Nuestro backpackers era en realidad una casa de dos habitaciones, con salón y cocina, y era genial. La primera noche había una chica suiza de no más de veinte años, que estaba viajando sola por Nueva Zelanda durante unos meses. Si es que en España somos retrasados. Retrasados y tercermundistas. Los alemanes y los franceses tienen working holiday visas ilimitadas, todo el que se quiera pirar un año de viaje y trabajar a la vez sencillamente tiene que solicitarlo y se lo dan. En España tenemos 200. Doscientas working holiday visa al año, en un país de 47 millones de tíos. Y nos extraña estar pidiendo dinero a Alemania para pagar las pensiones. Hay que escuchar hablar inglés a los holandeses, los noruegos, suecos, checos, alemanes. Somos paletos. Mentira. Nos hacen paletos. Paletos y borregos. Fáciles de pastorear.

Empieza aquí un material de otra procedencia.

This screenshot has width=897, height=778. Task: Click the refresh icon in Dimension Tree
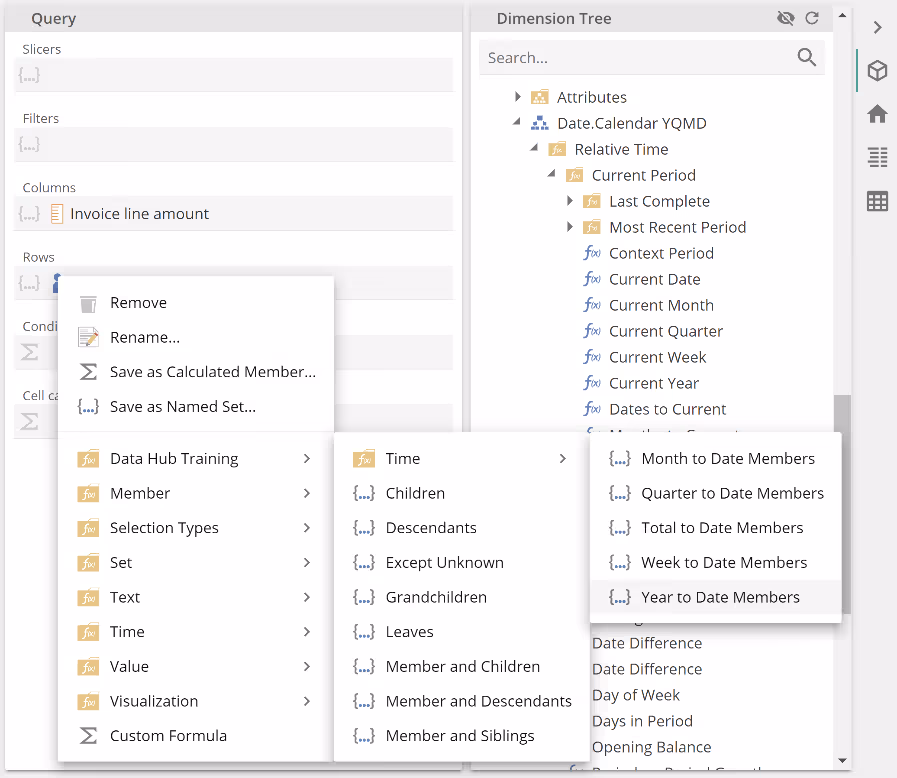point(812,18)
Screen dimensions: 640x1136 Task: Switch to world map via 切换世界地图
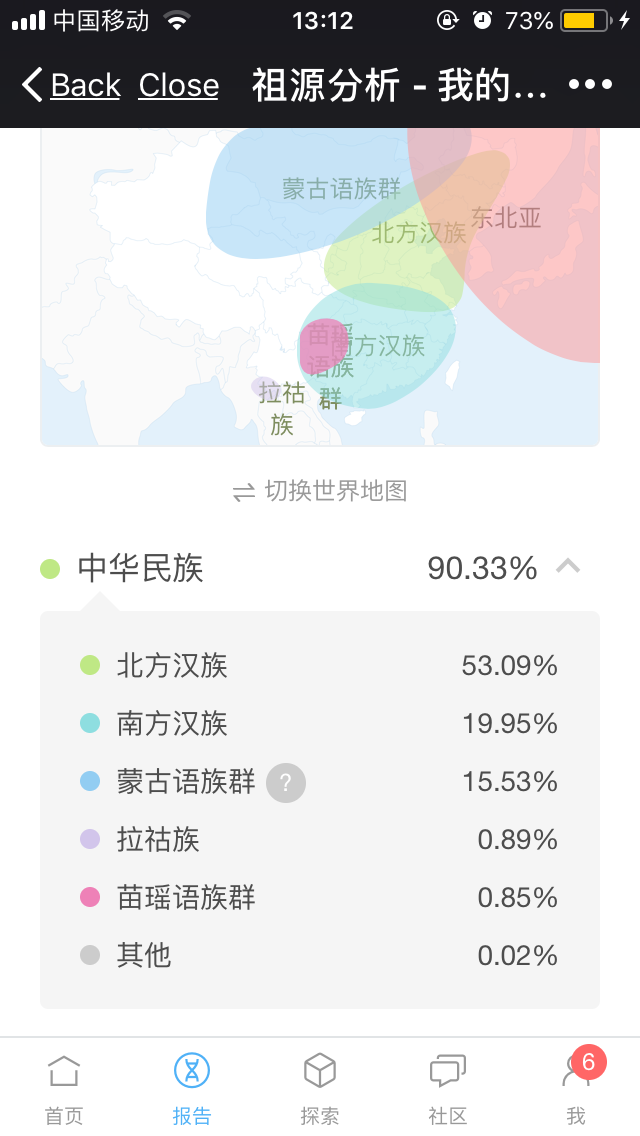[x=320, y=492]
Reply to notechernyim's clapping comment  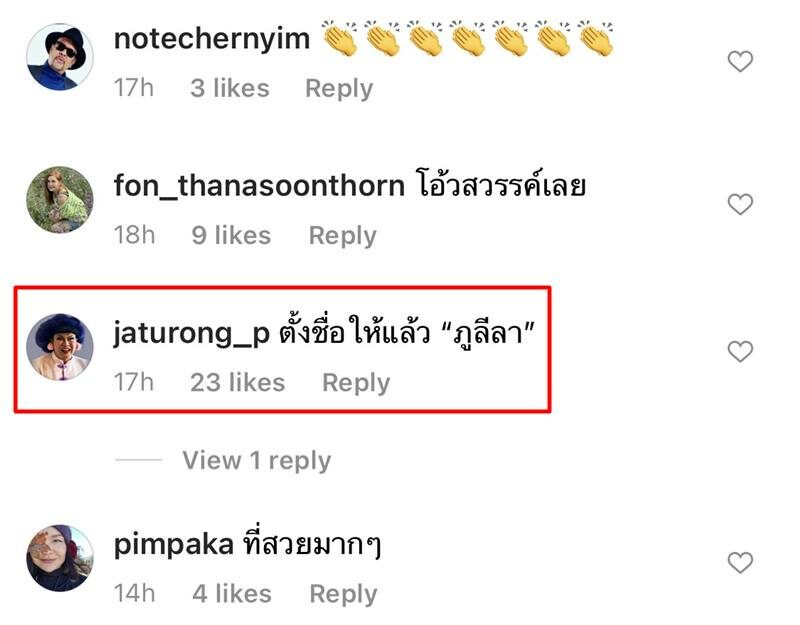[x=339, y=89]
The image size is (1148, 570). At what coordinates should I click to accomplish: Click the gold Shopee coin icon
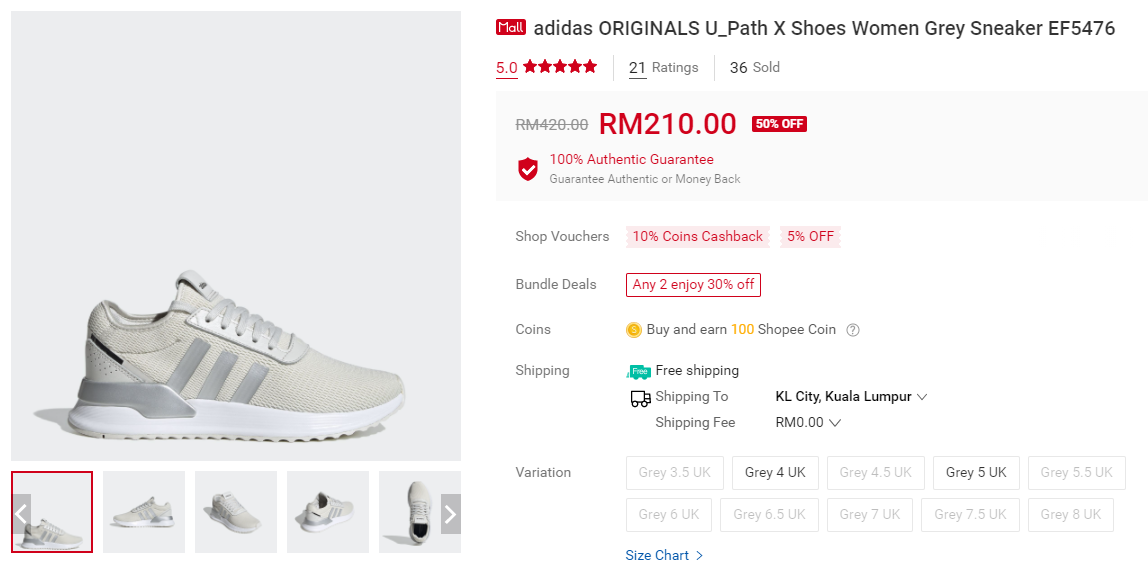[x=633, y=330]
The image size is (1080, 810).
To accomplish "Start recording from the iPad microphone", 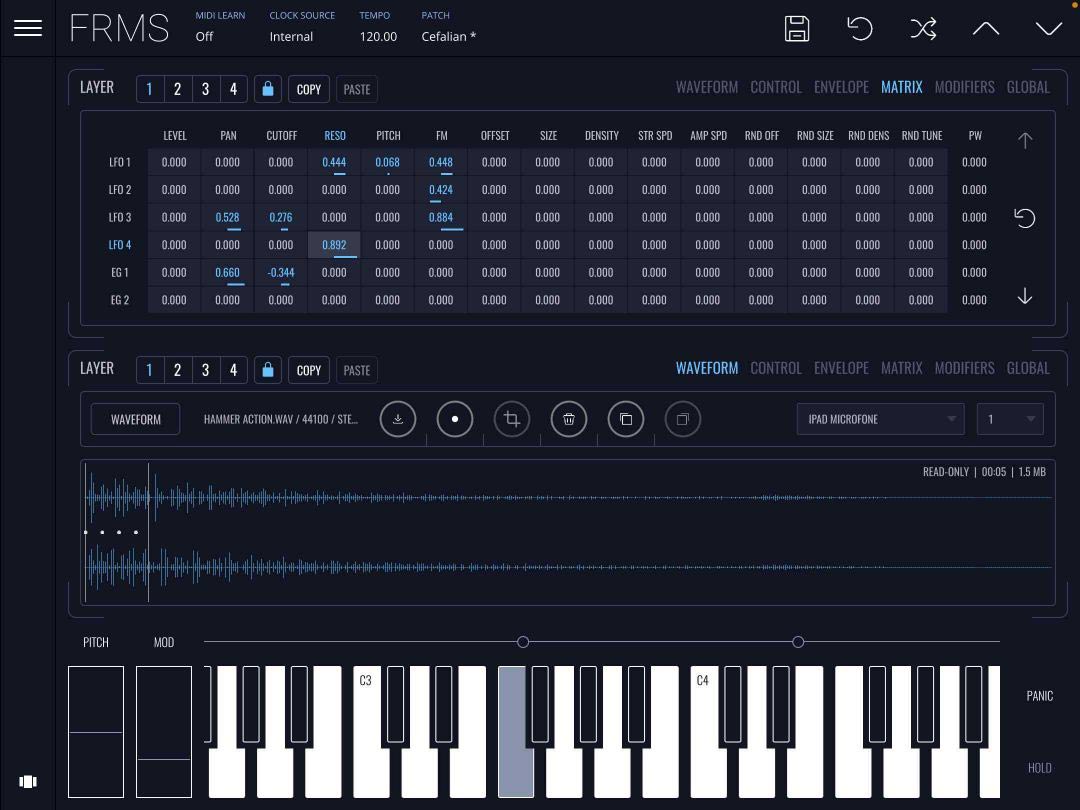I will point(455,419).

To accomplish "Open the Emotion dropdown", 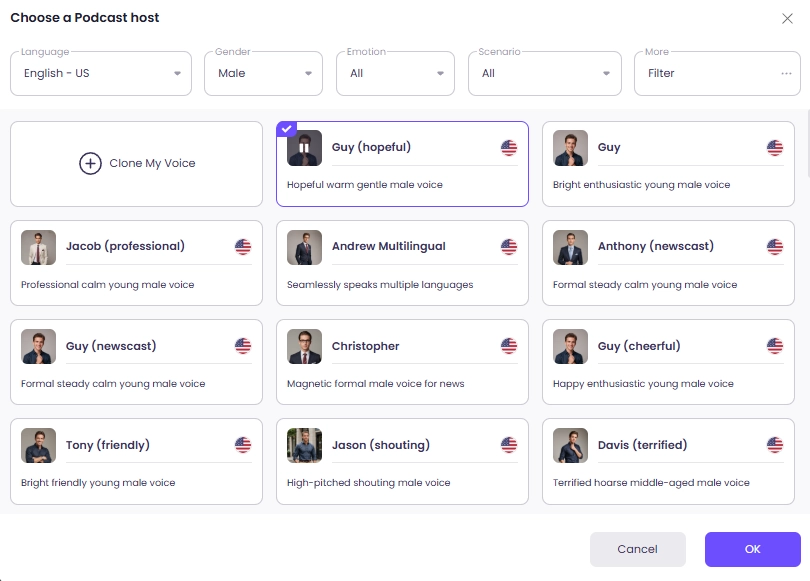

Al día siguiente hicimos otro tramo de la Queen Charlotte, el que empieza en el Kenepuru Saddle, y esta vez sí fue una triunfada. Las vistas desde el mirador Eatwells son increíbles. A un lado el fiordo color azul marino por el que entra el ferry desde Wellington. Al otro el Kenepuru, de color cyan. Maravilla. Volvimos al coche con ganas de más, así que bajamos por el otro lado, atravesando jungla y terminando en una cala preciosa con un chiringuito en el que trabajaba una española, pero el kiwi que nos lo contó hablaba tan fatal que no le entendimos donde estaba ese día.
Esta vez eran unos australianos nuestros compis de piso. Un matrimonio de Perth que nos habló de los tiburones blancos de su país, bichos de 6 metros -¡¡6 metros!!- de largo y dos de circunferencia. Ojito. Little eye. Las focas son un snack para ellos y los surfistas un primer plato. Los australianos ya no estaban cuando nos levantamos por la mañana, toda la casita a nuestra disposición para disfrutar de un desayuno de lujo en un paraje brutal. Sigue siendo mi lugar preferido de Nueva Zelanda, del que nos despedimos visitando varias calitas tranquilísimas e incluso bañándonos en la última.